SOURCE:
— START —
Tuesday, October 20, 2009

When purpose is a verb

During college, I spent several holidays at a friend’s family farm on the Musselshell in Montana. On my first Thanksgiving there, Abby gave me the full tour. On the property stood an abandoned yellow farmhouse—the remains of a township that had tried to survive on the vast plains. She climbed the stoop and reached for the door knob, turning to me with a smile. “Would you like pillows?”

I followed her inside to find a house filled with goose feathers. With each of our steps, the topmost feathers lifted in welcome. Some wafted and shivered as if remembering wings. We began filling bags with the cloudy masses of white.

That afternoon, Abby made me a set of pillows on her mother’s sewing machine. That night, I slept on memories of flight. I’d like to think I had marvelous, sky-filled dreams on those pillows, but I can’t remember.

*

A feather’s purpose is to aid flight. All by themselves, feathers are useful bedding, ink pens, or headdresses. They need the wings to fly.

I think I’ve spent a fair amount of my life focused on the equivalent of feathers.

Of late, I hear people saying, “We purpose to . . .” and “I purpose to . . . .” Unlike some nouns-turned-verbs, this one doesn’t annoy me. I kind of like the combination of decide/choose/envision that “purpose” the verb condenses into one. To purpose you must have a purpose, a vision. And without vision—it was wisely written—we die.

Once, I wrote a poem that started: Yesterday the angel came, featherless. It’s one thing to know the difference between fluff and substance. It’s another to continually remind myself.

And so: I purpose to remember my vision. How’s that for multitasking?

Friday, October 2, 2009

Toward

Once

I once bicycled to an underground party held in the wee hours of the morning at a squat behind a German train station. Everyone was packed into a graffiti’d cellar dancing to a DJ who could make the very stones in the walls shake. All was dim except for a small disco ball that hung above us.

At one point while dancing, when the bass was bone-deep, I looked up at the sparkling ball. I had the oddest thought: God is watching.

That wasn’t what I wanted to be thinking, so I decided not to.
— END —
DATA:
— START —
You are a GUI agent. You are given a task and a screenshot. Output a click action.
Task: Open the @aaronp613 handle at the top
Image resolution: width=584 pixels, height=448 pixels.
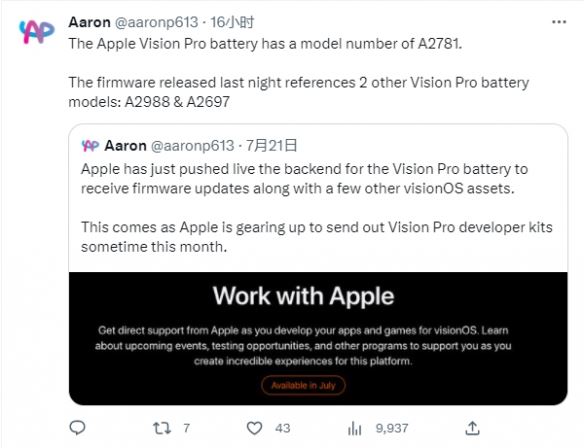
— END —
DIRECTIVE A:
Answer these questions about the blog posts:
(i) On which river was the friend's family farm?
(ii) What did Abby use to make the set of pillows?
(iii) Where was the underground party held?
DIRECTIVE B: Please extend the blog posts, picking up right after their final sentence.
The lines have no connection to the blog posts.

RESPONSE A:
(i) The Musselshell, in Montana.
(ii) Her mother's sewing machine.
(iii) At a squat behind a German train station.

RESPONSE B:
I decided not to during the two years I lived in Germany—during parties crafted by world-renowned DJs and VJs, dates with electro-acoustic composers, sushi dinners that turned into wig-wearing bowling games with very wobbly aim. During the day, I wrote poetry at a large, new-media arts center, and at night I looked for things to write about. It was all great fun, quite glossy, and largely empty of content. Which, interestingly, was a current issue with many of the art philosophers. Here you had technology that could “turn” the pages of a non-existent book or allowed you interact with words “raining” down walls when you cast your shadow across them. But in this technological/informational pipeline, what exactly was passing through?

During my second year there, the arts center hosted one of its many international festivals. One of the exhibits was, basically, about dust. When you walked into the large media theater, you saw several huge screens onto which were projected slow-motion video clips—a vacuum cleaner rolling over shag carpet, a woman shaking out a blanket, dust motes dancing in front of a window. Dust, dust, dust. In the middle of the room sat a man playing the banjo. He was singing an ode to dust.

I’m sure this was tongue-in-cheek—an acknowledgement of some of the ridiculousness occurring. Or at least, I hoped so. It won best of show. Dust won.


One

Ten years, several countries, and countless lessons later, I find myself in Redding, California at the Bethel School of Supernatural Ministry.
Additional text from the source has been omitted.